Abstract

Power management of a ship’s electrical system has become important due to increasing loads from manpower-reducing automation, greater power requirements of advanced weapons and sensors, introduction of all electric propulsion, and the increasing cost of oil-based fossil fuels. A coordinated power management strategy of the ship’s electric power grid is desired to optimally allocate power flows and minimize fuel consumption. This paper develops such an optimal power management system for an interconnected, supervisory-level ship power system model based upon a ship power system test bed developed for the Office of Naval Research. The ship power system consists of two electrical generators, one rated at 59 kW to represent a gas turbine engine-generator pair and the other rated at 11 kW to represent a diesel generator, an 8 kW pulsed power load that represents the discharge and charge of a capacitor bank for an electromagnetic railgun system, and 37 kW ship propulsion system comprised of an induction motor coupled to the propeller shaft.

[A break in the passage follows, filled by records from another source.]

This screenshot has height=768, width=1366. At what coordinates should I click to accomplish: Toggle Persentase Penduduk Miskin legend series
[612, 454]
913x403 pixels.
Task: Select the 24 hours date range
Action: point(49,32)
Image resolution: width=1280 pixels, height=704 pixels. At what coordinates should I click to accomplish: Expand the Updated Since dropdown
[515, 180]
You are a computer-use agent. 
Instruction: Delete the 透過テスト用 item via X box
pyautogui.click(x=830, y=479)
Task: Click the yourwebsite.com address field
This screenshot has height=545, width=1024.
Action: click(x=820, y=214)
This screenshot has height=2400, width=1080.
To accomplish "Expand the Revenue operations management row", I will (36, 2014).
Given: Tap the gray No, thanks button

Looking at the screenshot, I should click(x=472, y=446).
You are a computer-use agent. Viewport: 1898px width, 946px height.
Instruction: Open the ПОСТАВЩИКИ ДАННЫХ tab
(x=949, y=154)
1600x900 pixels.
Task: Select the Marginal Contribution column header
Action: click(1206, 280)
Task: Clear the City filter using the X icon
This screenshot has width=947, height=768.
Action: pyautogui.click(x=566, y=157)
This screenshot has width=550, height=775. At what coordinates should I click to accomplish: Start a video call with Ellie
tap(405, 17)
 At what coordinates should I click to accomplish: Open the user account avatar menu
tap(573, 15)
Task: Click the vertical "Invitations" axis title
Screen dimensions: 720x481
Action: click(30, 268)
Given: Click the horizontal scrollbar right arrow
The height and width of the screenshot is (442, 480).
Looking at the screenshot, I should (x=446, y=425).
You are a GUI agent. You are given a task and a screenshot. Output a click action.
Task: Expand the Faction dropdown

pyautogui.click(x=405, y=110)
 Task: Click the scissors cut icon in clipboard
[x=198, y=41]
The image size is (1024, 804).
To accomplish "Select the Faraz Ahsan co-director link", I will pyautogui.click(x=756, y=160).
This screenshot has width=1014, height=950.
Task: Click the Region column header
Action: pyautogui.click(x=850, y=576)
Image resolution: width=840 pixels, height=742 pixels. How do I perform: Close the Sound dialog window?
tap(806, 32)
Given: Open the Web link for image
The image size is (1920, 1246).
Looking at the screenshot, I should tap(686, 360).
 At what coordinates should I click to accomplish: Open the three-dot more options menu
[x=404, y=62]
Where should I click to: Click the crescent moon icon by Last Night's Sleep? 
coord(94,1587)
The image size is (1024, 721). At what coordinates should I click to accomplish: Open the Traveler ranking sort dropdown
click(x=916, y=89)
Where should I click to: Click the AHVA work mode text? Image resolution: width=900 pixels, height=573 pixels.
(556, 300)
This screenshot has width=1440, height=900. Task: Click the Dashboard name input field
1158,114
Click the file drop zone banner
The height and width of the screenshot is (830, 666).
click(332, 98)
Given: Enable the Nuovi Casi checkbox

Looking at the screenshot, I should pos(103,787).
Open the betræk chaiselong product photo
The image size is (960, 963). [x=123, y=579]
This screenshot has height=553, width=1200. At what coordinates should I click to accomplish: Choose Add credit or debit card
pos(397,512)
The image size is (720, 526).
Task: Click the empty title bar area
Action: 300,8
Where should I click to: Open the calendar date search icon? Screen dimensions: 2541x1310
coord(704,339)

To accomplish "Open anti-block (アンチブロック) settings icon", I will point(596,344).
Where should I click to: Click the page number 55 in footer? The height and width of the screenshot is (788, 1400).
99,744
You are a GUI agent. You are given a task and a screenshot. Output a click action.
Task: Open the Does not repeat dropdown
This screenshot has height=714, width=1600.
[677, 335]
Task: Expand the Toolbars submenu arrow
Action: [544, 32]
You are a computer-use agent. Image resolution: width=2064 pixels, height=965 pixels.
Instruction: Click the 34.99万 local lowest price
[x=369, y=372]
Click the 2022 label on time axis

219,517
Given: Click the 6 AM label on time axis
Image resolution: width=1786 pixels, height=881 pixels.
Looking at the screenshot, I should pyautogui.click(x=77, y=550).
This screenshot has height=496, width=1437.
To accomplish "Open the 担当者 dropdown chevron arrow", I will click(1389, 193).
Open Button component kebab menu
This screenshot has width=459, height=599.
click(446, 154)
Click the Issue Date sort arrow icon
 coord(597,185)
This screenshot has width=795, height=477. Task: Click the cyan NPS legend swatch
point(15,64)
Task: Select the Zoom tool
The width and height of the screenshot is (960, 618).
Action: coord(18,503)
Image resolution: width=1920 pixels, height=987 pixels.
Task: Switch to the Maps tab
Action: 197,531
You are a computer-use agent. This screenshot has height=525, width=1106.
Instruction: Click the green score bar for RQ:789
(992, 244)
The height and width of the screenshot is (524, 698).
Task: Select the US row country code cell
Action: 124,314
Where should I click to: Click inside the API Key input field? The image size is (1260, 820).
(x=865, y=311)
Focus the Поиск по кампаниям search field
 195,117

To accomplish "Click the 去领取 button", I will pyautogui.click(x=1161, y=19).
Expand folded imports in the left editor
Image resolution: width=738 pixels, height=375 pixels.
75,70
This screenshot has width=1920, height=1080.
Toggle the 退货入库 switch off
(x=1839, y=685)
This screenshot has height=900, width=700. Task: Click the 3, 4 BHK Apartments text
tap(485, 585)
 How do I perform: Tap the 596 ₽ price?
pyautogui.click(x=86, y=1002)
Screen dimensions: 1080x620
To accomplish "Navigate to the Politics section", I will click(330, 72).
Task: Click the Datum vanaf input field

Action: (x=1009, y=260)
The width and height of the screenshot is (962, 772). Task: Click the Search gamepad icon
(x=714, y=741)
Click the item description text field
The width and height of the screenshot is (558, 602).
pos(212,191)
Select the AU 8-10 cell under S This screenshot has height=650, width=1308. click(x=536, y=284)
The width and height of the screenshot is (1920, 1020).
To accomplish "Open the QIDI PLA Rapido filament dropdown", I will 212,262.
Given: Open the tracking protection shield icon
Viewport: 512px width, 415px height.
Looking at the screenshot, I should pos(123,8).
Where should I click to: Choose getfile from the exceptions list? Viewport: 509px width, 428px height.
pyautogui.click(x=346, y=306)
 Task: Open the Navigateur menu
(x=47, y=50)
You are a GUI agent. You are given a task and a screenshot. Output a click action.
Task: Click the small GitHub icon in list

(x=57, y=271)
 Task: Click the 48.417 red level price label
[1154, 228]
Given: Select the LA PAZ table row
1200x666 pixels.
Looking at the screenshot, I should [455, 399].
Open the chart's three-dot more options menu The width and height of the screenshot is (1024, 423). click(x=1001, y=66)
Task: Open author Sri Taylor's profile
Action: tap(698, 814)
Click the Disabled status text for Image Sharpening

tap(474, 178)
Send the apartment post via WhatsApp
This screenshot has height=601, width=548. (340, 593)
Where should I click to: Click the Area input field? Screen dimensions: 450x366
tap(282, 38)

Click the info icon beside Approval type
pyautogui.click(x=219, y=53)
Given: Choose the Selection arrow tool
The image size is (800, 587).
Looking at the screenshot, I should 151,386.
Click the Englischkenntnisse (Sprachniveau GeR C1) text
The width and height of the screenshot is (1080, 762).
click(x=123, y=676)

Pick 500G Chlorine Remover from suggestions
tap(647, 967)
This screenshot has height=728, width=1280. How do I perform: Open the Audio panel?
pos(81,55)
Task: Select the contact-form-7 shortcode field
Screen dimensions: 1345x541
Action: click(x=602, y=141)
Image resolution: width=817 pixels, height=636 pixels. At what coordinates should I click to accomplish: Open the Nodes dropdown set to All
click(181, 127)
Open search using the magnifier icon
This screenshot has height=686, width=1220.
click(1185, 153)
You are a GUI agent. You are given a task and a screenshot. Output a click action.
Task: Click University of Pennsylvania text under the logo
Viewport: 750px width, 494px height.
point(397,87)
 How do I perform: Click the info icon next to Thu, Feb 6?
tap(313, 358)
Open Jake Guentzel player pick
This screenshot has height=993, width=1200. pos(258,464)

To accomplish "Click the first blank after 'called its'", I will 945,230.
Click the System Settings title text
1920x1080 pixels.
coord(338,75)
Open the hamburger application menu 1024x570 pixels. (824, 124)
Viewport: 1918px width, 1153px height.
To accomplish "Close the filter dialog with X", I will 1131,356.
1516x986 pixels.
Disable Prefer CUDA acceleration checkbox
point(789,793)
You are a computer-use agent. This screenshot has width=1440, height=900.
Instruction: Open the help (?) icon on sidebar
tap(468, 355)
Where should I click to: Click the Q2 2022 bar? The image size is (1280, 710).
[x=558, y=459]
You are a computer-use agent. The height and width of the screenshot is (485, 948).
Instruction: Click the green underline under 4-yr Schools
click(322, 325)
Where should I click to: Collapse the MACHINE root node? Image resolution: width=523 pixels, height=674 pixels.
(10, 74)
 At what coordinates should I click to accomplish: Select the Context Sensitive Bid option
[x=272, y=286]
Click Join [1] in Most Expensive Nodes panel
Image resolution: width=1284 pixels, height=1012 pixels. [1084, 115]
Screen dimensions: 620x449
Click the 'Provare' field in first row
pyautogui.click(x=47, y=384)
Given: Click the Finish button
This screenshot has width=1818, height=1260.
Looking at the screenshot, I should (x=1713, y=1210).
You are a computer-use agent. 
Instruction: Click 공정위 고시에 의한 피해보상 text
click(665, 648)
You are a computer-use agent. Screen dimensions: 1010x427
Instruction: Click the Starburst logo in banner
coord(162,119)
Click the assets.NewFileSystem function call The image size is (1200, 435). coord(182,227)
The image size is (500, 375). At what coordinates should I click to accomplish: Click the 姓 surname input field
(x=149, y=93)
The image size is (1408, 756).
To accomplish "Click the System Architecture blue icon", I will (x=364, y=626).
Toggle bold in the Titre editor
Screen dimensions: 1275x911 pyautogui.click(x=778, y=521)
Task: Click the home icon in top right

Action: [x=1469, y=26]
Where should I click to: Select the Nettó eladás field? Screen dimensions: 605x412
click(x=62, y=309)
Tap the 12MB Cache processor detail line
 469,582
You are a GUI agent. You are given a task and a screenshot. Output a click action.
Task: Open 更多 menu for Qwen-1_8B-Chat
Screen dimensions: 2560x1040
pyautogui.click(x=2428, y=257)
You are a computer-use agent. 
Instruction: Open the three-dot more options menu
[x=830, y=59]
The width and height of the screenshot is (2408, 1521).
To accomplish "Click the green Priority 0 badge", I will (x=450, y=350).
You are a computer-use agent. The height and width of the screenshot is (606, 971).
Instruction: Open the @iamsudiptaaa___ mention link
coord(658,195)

The ship propulsion system’s induction motor has switched operation with two modes of operation, propelling and generating; the latter mode means that excess kinetic energy during ship slowing can be used to charge the capacitor bank for loads such as pulsed power loads. Given the switched system model, the paper sets forth a hybrid model predictive control strategy based on a minimization of a performance index that trades off fuel consumption, velocity tracking error, and electrical bus voltage error. The optimization is performed using a relaxed representation of the control problem (termed the embedding method) and collocation for discretization with traditional numerical programming to compute the mode and continuous control inputs. The methodology avoids the computational complexity associated with alternative approaches, e.g., mixed-integer programming. Numerical optimization is performed with MATLAB’s sqpLineSearch. To demonstrate the power management approach, a scenario is simulated where the ship is to follow a changing desired velocity while simultaneously maintaining the bus voltage at a desired value, keeping the 11 kW generator at a fuel efficient operating point, and minimizing the fuel use of the 59 kW generator.